Billionaire Najib Mikati, who has served as prime minister twice before, on Friday unveiled his team of newcomers, some technocrats but all endorsed by at least one of the political parties dominant since the 1975-1990 civil war.
The 24-member cabinet, which includes a single woman, faces the daunting task of carrying out reforms demanded by the international community to unlock desperately needed financial aid.
But many Lebanese questioned whether the new team was up to the task, or would be able to bring forward the demands of a 2019 protest movement for an end to alleged mismanagement and corruption.
“There is no confidence in Naji Mikati’s government, which represents the interests of a system that engineered the country’s collapse,” wrote the Al-Akbar newspaper, which is close to powerful Shiite movement Hezbollah.
The new government comes as Lebanon is mired in what the World Bank has described as one of the world’s worst economic crises since the 1850s.
The overwhelming majority of Lebanese struggle to survive amid soaring inflation, fuel and medicine shortages and almost round-the-clock power cuts.
A huge swathe of the population has sunken into poverty, while thousands of the better off have left the country for new lives abroad.
French-language newspaper L’Orient – Le Jour questioned the naming of “an old-school cabinet to tackle a herculean task”.

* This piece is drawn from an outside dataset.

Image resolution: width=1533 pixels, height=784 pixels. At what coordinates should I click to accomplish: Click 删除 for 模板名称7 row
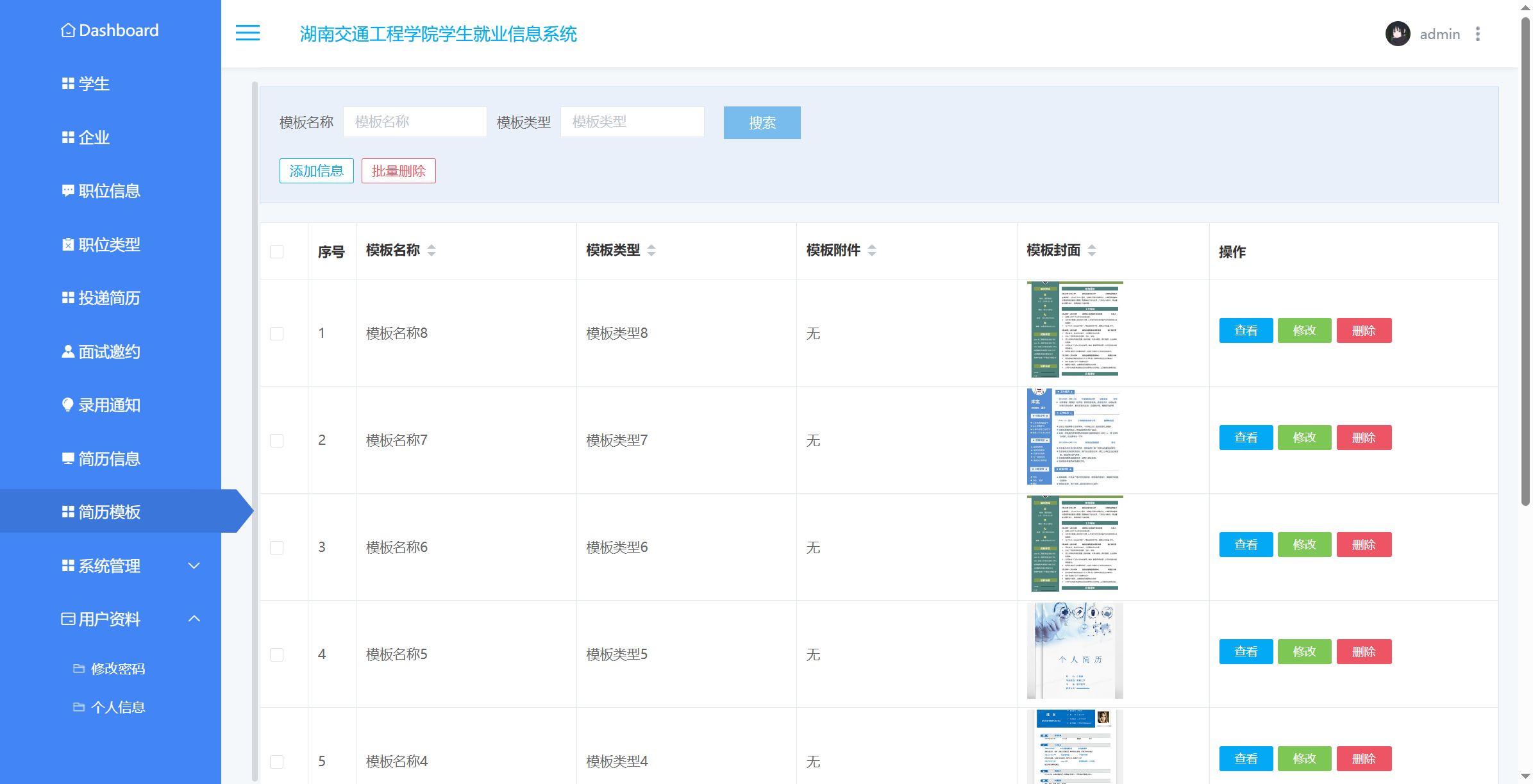[x=1364, y=438]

Mikati was the third person asked to try to form a new government after the previous one resigned following a massive explosion of ammonium nitrate fertiliser at Beirut port last summer that killed at least 214 people.
It emerged afterwards that officials had known the highly explosive material had been lingering unsafely on the dockside for years, but had done nothing about it.
– ‘Political sterility’ –
Activists on social media slammed the new cabinet as representing the same people they hold responsible for the blast.

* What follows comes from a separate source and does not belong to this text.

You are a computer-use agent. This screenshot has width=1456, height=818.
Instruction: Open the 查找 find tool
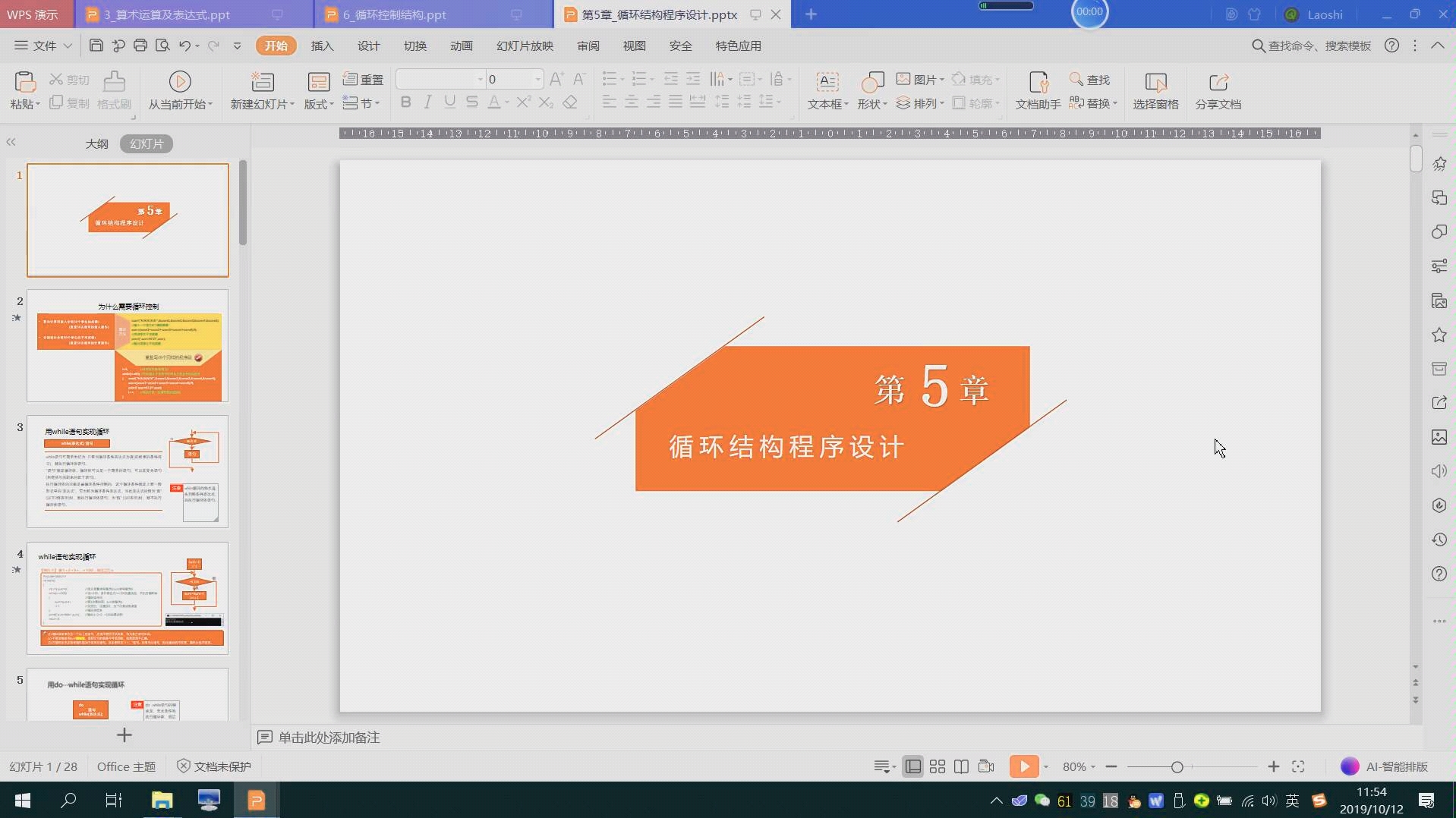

One user described it as yet another product of “the nitrate regime, political sterility and corruption”.
Lebanese political analyst Sami Nader said he doubted the new ministers’ ability to lead the country forward as they had been approved by the “same cooks”.
He said he feared a continuation of the same “quota politics and bickering over every reform” that had dogged the previous cabinet.
In an emotional speech on Friday, Mikati vowed to leave no stone unturned in his quest to save the Mediterranean country.
But many see the business tycoon, who is reputed to be Lebanon’s wealthiest man, as a product of a corrupt oligarchy. He was accused by a state prosecutor in 2019 of illicit enrichment, a charge he denies.
The new government includes some fresh faces.
Among them is new health minister Firass Abiad, the head of Lebanon’s largest public hospital, who rose to prominence for his role in tackling the Covid-19 pandemic.
Academic Nasser Yassin is to lead the environment ministry.
But critics are doubtful new finance minister Youssef Khalil, a veteran of the central bank, is the best man to relaunch stalled talks with the International Monetary Fund to rescue the economy.
They say he is unlikely to take a tough stance against his former employer, whom many accuse of being behind the current financial meltdown.
The United States and the European Union have both urged the new government to undertake reforms quickly, with Washington calling on Mikati to address “the dire needs and legitimate aspirations of the Lebanese people”.
UN chief Antonio Guterres said a new cabinet was a “very important step” but “not enough” as “there are many other things to be solved”.